----- MATERIAL FOR THIS TASK -----

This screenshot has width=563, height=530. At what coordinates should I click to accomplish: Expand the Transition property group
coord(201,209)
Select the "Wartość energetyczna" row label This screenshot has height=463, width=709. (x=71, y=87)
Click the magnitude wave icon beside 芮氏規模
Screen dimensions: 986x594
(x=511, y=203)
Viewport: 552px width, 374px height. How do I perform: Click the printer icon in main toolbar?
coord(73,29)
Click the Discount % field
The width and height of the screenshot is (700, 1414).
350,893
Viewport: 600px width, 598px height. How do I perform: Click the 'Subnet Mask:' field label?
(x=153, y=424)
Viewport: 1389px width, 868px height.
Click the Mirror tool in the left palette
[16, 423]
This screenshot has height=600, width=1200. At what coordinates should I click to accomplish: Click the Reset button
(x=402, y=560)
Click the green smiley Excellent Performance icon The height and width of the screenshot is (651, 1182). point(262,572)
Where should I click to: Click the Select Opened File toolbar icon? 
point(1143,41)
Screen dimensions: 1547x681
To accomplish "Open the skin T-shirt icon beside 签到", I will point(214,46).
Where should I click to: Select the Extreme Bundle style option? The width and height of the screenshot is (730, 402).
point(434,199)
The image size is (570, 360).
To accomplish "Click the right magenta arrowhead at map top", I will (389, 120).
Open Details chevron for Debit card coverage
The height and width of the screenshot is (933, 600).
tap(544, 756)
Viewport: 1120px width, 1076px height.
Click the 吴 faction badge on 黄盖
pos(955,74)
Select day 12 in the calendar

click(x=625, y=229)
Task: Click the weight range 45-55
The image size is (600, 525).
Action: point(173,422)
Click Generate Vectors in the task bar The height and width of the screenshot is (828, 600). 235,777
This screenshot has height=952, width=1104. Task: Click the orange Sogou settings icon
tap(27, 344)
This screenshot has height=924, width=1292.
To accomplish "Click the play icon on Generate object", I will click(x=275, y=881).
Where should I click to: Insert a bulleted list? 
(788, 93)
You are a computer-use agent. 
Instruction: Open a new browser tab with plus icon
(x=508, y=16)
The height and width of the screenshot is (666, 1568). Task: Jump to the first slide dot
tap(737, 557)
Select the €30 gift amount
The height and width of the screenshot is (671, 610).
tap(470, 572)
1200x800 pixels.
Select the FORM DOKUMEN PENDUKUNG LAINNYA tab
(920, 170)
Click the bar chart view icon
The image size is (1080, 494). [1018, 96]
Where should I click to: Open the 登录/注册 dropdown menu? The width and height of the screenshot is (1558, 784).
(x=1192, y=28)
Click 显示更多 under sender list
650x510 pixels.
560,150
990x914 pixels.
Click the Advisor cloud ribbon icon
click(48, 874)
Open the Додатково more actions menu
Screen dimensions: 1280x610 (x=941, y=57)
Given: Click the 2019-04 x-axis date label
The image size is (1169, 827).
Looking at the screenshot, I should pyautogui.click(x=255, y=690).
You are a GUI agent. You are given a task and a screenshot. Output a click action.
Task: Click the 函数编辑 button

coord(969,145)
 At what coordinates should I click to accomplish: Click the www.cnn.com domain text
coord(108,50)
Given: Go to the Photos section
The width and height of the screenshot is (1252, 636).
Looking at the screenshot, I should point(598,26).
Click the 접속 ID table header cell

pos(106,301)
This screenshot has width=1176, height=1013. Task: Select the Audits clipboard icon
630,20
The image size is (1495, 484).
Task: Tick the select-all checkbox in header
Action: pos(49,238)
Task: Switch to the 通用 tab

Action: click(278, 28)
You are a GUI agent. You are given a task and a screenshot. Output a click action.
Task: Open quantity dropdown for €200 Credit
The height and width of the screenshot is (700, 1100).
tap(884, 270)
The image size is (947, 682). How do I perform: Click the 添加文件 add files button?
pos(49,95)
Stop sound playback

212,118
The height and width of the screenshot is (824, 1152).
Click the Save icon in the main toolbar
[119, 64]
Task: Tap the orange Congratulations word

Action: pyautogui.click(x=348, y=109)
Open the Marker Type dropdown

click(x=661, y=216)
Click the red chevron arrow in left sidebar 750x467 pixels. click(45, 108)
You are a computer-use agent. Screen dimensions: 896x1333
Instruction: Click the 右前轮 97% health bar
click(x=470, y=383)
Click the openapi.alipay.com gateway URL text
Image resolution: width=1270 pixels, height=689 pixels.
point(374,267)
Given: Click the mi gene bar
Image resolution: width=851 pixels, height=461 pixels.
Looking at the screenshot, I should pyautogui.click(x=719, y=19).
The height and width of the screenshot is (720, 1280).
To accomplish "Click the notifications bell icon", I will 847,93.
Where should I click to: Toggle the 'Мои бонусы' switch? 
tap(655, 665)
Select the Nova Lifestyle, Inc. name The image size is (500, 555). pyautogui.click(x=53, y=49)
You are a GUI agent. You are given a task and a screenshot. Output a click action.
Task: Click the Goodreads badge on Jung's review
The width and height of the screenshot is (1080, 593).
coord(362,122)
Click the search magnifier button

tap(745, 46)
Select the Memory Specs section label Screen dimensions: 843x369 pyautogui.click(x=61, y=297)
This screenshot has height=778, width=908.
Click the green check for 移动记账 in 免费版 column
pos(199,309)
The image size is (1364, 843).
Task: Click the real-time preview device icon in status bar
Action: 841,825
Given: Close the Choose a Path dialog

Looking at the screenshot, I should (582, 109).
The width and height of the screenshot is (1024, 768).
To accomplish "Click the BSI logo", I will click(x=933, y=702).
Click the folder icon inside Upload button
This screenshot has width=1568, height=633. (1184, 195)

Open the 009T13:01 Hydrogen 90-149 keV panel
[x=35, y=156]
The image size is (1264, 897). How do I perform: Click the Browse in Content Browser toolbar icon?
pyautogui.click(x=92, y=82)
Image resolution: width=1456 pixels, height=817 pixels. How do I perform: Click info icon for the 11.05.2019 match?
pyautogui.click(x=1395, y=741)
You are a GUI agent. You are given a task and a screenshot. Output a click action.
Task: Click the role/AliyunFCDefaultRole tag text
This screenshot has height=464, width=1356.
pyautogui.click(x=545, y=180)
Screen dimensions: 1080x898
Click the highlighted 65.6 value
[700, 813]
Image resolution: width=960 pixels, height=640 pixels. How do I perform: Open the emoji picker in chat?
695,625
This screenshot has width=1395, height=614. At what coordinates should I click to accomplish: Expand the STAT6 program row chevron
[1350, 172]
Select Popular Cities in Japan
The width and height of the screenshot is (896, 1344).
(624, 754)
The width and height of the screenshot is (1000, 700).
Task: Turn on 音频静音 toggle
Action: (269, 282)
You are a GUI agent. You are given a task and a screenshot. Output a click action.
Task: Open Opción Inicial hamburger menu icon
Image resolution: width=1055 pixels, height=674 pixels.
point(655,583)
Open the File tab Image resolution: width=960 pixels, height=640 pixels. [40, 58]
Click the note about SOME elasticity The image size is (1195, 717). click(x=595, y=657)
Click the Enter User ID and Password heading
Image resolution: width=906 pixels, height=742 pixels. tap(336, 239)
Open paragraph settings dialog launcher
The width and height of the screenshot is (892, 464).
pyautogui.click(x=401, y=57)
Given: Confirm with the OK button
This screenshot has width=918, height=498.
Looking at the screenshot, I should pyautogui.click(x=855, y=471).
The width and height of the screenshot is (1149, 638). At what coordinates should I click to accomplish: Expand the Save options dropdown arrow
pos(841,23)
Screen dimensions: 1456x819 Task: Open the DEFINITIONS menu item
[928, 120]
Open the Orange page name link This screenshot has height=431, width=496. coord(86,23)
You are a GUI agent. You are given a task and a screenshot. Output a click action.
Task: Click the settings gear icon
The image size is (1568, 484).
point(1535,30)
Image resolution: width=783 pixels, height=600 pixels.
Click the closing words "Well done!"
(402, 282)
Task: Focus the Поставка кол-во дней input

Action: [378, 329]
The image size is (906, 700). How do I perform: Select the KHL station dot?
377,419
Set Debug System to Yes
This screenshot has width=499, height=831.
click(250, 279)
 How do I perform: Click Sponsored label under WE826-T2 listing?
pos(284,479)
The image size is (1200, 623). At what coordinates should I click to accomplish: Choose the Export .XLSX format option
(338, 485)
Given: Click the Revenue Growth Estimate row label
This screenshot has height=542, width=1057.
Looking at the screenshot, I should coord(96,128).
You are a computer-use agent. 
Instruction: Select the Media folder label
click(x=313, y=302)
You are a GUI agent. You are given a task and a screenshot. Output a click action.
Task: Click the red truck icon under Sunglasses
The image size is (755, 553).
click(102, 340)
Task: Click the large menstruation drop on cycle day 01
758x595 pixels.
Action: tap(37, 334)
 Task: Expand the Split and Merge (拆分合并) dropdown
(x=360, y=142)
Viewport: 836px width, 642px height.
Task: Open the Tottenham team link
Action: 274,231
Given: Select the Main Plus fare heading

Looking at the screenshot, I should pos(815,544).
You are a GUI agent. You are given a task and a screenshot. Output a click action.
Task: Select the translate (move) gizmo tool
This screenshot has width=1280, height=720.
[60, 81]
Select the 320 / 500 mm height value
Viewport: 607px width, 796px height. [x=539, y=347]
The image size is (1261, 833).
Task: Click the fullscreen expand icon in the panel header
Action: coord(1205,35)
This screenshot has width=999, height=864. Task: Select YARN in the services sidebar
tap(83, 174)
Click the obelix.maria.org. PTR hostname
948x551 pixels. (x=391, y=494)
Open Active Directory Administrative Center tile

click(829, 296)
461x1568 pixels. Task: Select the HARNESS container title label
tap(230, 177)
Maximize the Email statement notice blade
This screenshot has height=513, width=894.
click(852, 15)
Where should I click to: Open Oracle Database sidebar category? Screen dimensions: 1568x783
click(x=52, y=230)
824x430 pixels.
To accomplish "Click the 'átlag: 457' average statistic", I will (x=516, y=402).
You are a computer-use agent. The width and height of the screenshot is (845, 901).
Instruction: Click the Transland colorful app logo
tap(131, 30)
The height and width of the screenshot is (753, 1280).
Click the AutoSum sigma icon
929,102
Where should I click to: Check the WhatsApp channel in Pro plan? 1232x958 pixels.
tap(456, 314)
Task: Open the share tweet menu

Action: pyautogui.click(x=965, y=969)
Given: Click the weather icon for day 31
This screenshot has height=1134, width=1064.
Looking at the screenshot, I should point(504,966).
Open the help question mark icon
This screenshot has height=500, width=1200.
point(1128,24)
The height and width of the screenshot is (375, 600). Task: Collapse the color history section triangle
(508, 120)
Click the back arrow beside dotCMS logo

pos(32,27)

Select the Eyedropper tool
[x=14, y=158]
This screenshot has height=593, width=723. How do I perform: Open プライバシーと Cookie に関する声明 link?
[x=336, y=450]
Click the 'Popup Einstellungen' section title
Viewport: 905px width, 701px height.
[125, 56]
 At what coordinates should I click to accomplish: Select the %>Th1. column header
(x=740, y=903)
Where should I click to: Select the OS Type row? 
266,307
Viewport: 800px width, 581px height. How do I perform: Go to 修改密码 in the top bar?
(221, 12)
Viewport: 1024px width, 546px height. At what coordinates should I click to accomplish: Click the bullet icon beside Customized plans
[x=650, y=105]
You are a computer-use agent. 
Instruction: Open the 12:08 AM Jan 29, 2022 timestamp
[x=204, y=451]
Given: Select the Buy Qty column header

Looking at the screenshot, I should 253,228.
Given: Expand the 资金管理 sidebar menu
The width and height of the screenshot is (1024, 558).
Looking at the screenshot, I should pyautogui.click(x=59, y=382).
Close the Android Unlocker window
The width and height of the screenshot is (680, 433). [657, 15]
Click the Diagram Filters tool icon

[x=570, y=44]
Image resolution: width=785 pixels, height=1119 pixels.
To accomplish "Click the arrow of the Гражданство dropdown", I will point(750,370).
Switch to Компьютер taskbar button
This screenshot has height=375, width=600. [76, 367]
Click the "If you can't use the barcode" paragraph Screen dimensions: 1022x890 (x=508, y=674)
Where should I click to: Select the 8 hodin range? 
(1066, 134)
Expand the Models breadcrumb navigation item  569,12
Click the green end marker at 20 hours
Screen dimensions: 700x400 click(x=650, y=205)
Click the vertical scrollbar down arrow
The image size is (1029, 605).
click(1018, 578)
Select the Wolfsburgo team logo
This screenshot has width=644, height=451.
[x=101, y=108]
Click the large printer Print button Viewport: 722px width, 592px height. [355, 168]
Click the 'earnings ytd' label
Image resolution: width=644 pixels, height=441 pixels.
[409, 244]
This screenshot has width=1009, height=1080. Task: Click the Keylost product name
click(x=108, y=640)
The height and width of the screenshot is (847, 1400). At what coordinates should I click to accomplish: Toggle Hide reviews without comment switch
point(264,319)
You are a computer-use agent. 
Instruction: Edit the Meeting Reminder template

-----

# WORK REQUIRED:
Among the records above, extract exactly the lines from the line with "The image size is (755, 553)." to the line with "Task: Select the translate (move) gizmo tool", both lines included, and leave out the rest.

# ANSWER TO THE EXERCISE:
The image size is (755, 553).
click(102, 340)
Task: Click the large menstruation drop on cycle day 01
758x595 pixels.
Action: tap(37, 334)
 Task: Expand the Split and Merge (拆分合并) dropdown
(x=360, y=142)
Viewport: 836px width, 642px height.
Task: Open the Tottenham team link
Action: 274,231
Given: Select the Main Plus fare heading

Looking at the screenshot, I should pos(815,544).
You are a GUI agent. You are given a task and a screenshot. Output a click action.
Task: Select the translate (move) gizmo tool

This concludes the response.